Asbury was born in the parish of Hindsworth, near Birmingham, on August 20/21, 1745. His parents, Joseph and Elizabeth Asbury, had only one other child, a daughter who died in infancy. Asbury received little formal education, but he could read the Bible at a young age. He became an apprentice blacksmith at the Old Forge, which was owned by a Methodist named Foxall. He became a friend of the son, Henry, who later became a wealthy iron merchant in America and built the Foundry United Methodist Church in Washington, DC.
More information on Asbury's childhood and home in England.
Becoming a blacksmith probably looked like a good career choice at the beginning of the industrial revolution. As it turned out there was a continuos need for blacksmiths for over the next 100 years. Unlike much of what was happening in farming and especially in manufacturing blacksmithing was probably a solid job for the future.
Asbury was born at the beginning of this great shift in society. But the revolution did not change everything all at once. Many of the changes started in mining and farming and then moved into industry. The changes started slowly. Change often started with the simple improvement of a tool which paved the way for more complex tools which would bring more and more people to work in the same place. Over time the machine used to create the finished product would be improved, then powered by water and finally by steam.
And on a farm, improved plows made it possible to grow and so collect more grain.
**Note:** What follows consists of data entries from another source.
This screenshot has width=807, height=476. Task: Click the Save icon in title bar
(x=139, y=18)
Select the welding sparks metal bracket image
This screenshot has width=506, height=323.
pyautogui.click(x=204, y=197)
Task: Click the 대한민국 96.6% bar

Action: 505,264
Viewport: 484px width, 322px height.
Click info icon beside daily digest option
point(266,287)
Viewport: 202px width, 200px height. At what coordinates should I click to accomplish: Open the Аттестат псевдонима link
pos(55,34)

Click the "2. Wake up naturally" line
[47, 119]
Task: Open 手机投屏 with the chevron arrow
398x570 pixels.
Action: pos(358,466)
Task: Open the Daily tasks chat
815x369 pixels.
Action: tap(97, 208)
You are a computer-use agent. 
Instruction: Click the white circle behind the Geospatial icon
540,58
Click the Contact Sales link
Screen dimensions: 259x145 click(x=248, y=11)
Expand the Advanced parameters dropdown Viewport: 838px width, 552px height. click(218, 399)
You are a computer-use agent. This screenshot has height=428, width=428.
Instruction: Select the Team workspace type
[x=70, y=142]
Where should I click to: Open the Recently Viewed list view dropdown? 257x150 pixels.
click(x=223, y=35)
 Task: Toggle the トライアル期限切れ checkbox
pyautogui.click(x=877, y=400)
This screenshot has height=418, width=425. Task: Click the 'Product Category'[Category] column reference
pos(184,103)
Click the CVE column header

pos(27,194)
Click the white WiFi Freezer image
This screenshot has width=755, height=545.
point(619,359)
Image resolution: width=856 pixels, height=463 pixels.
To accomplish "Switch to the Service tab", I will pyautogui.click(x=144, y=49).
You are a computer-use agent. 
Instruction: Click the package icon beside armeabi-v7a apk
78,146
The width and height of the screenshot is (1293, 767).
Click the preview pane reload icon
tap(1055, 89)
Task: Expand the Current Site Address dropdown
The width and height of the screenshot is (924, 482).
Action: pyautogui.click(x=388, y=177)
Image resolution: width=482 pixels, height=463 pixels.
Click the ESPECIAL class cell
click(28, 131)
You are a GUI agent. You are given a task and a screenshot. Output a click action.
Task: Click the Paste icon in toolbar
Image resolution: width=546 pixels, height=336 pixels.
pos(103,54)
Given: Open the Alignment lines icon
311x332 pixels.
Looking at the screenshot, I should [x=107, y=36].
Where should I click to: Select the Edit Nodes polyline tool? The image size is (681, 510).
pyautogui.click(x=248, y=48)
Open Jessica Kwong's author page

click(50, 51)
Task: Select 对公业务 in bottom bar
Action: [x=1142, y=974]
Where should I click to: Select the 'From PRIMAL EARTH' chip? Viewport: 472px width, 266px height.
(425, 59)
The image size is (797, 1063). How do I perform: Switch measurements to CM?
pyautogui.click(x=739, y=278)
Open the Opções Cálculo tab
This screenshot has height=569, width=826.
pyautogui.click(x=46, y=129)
Improved manure management helped to make the farm run more efficiently and development of something as simple as the threshing machine saved time over hand threshing.
The same was true for the flying shuttle (1733) which allowed the worker to create cloth more consistently and at a faster rate. And the spinning jenny (1760s) automated the creation of thread, again saving time.
All of these events, along with the creation of more roads and the improvement of old ones allow goods and information to move about as never before. The world was full of change.
And yes, it still looked like a good choice to become a blacksmith.